◆ **Exercise**
Which of the lines below contain the string "Open", matching case exactly? Return each such line in full.

*****

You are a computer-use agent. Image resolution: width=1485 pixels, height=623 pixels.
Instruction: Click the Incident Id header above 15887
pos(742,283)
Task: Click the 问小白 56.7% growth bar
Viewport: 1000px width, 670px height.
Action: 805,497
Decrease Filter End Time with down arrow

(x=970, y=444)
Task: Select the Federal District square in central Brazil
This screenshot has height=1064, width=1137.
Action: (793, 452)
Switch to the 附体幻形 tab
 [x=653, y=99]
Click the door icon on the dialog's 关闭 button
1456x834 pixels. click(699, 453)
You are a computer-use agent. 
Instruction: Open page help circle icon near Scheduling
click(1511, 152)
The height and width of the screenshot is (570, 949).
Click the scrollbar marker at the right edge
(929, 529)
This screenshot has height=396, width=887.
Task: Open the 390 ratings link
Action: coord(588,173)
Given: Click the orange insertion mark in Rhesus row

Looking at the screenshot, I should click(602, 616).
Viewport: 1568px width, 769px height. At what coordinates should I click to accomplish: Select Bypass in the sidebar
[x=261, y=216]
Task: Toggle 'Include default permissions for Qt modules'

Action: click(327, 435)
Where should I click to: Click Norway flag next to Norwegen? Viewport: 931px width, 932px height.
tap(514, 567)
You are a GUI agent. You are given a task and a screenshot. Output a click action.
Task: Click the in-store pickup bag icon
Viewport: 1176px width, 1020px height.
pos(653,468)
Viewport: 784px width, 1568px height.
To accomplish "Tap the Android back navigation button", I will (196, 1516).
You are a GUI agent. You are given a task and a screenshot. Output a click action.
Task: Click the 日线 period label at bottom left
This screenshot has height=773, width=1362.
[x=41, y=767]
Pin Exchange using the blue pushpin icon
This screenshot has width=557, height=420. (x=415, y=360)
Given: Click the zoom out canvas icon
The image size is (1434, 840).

*****

◆ **Exercise result**
Instruction: Open page help circle icon near Scheduling
Task: Open the 390 ratings link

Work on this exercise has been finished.